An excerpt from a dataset
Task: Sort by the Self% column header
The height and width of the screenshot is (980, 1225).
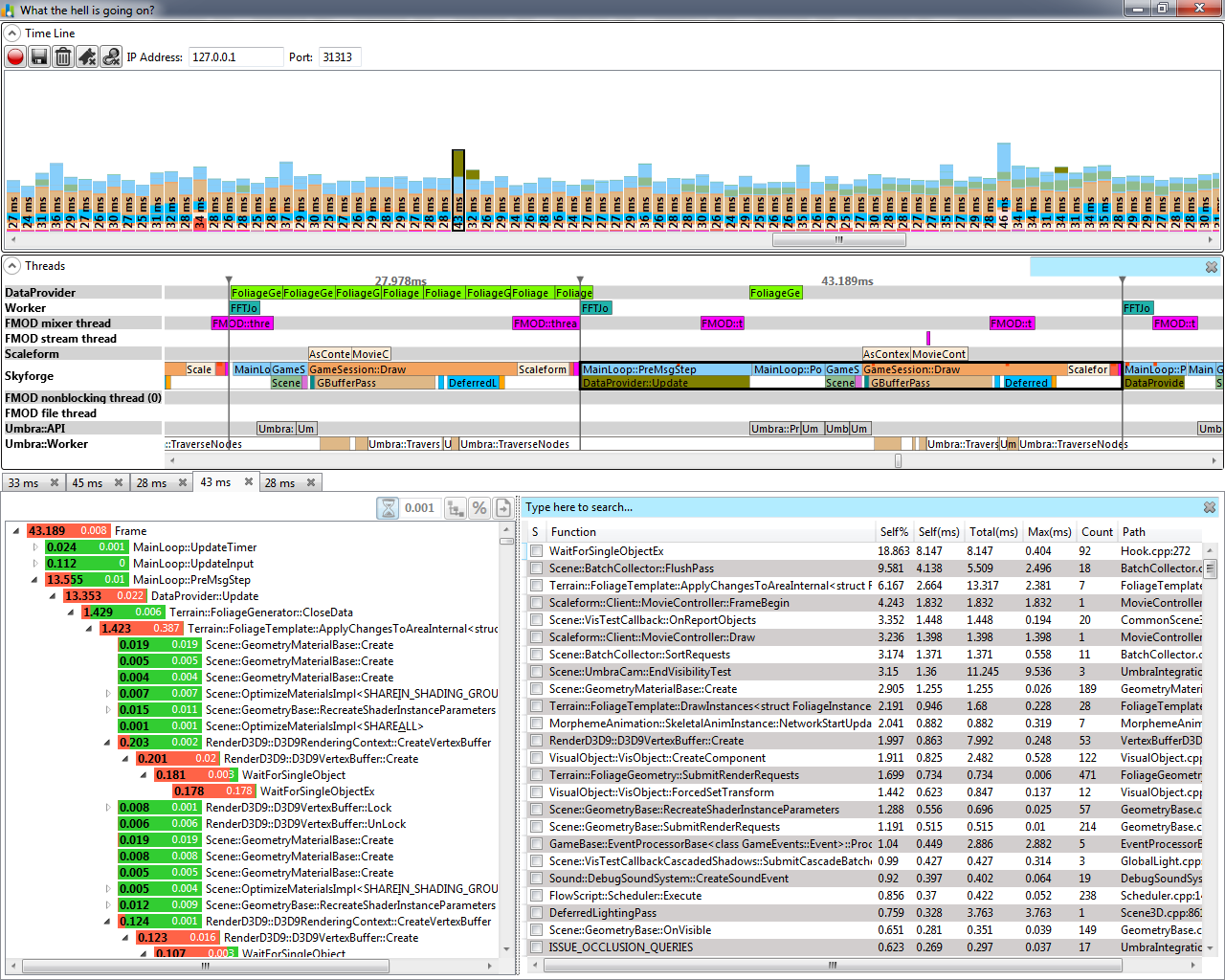Action: pyautogui.click(x=894, y=532)
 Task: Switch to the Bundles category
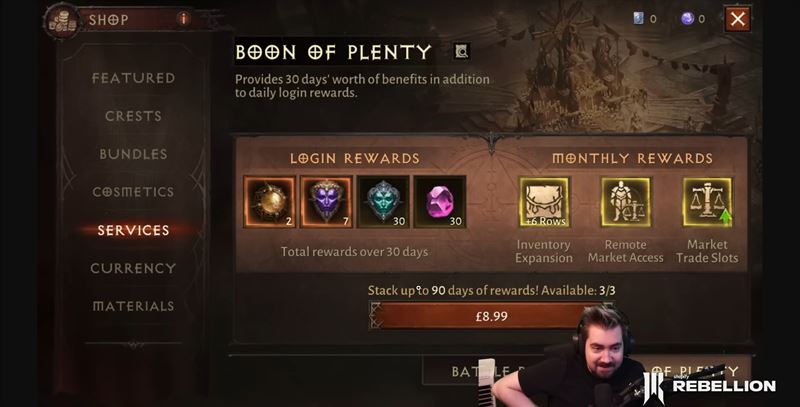click(x=133, y=154)
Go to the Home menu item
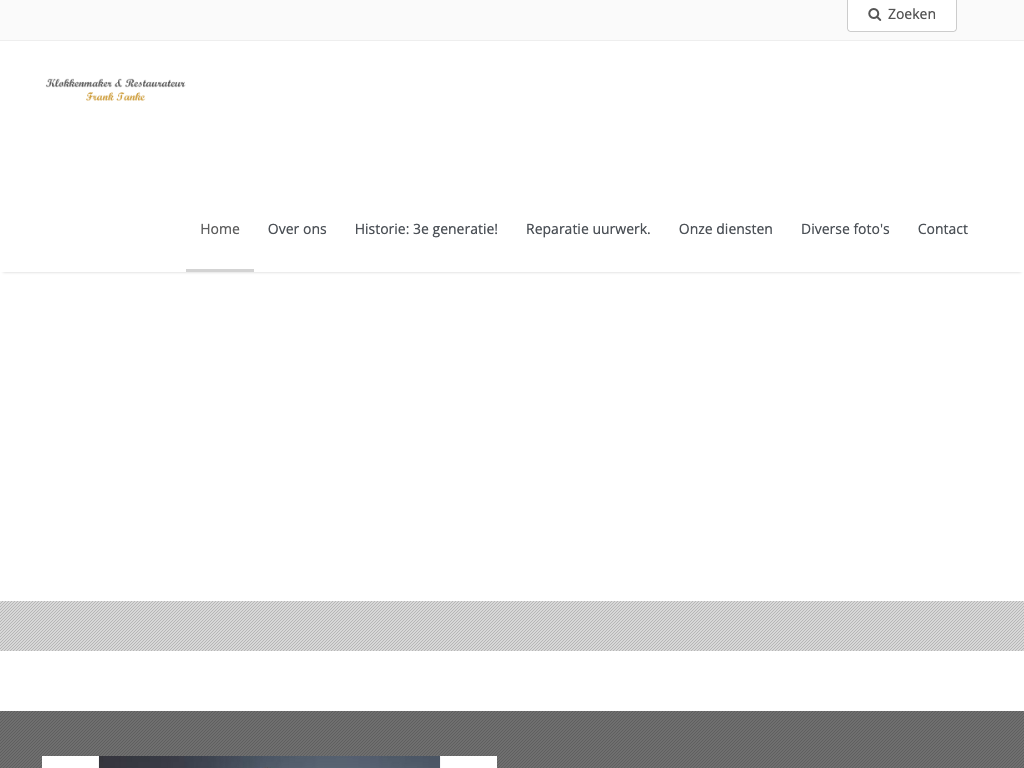 click(x=219, y=229)
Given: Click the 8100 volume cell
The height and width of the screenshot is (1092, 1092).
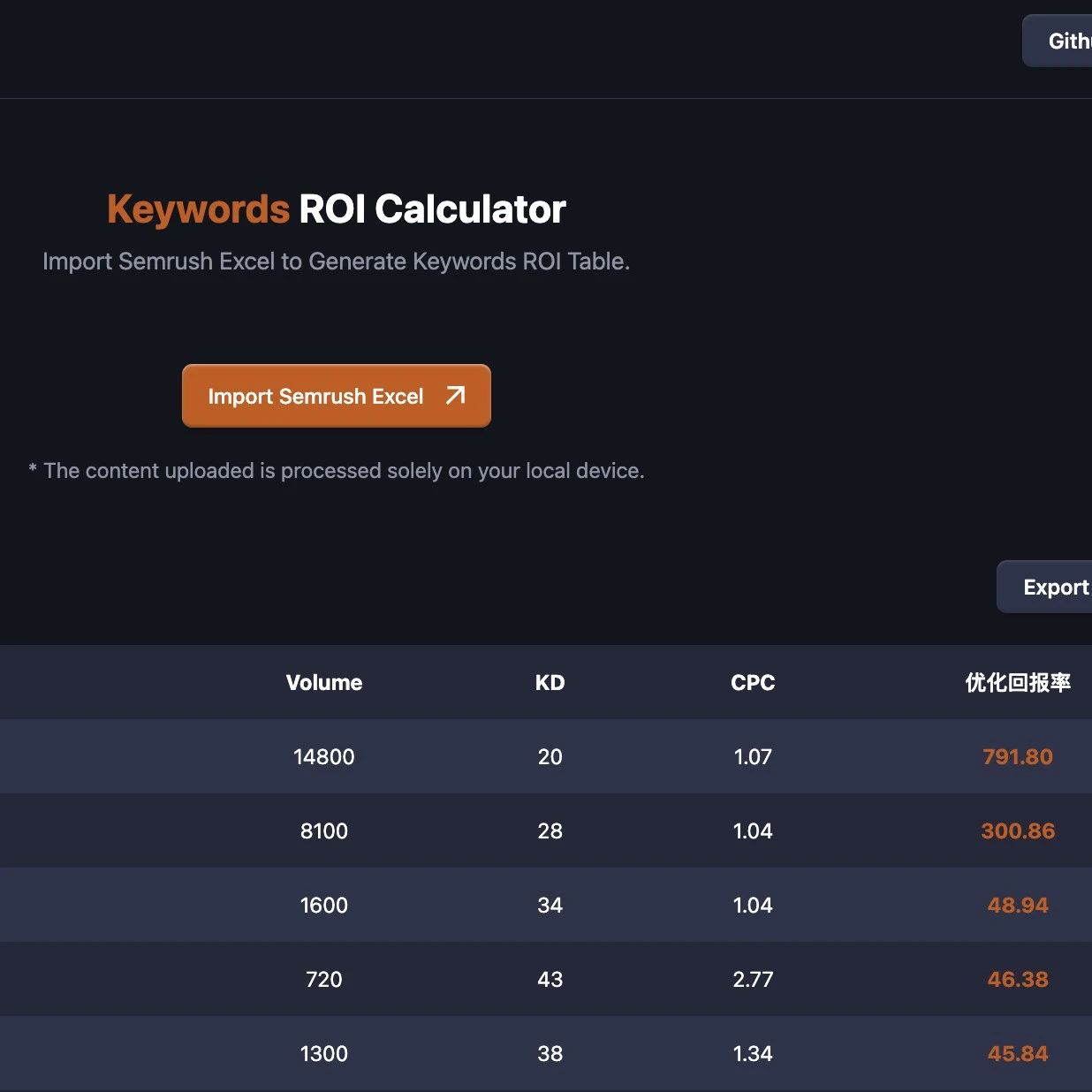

## What you will do
List each line of the rows above that contains the word "Task".

## Answer in full
Task: Sort by the Self% column header
 Task: Switch to the Bundles category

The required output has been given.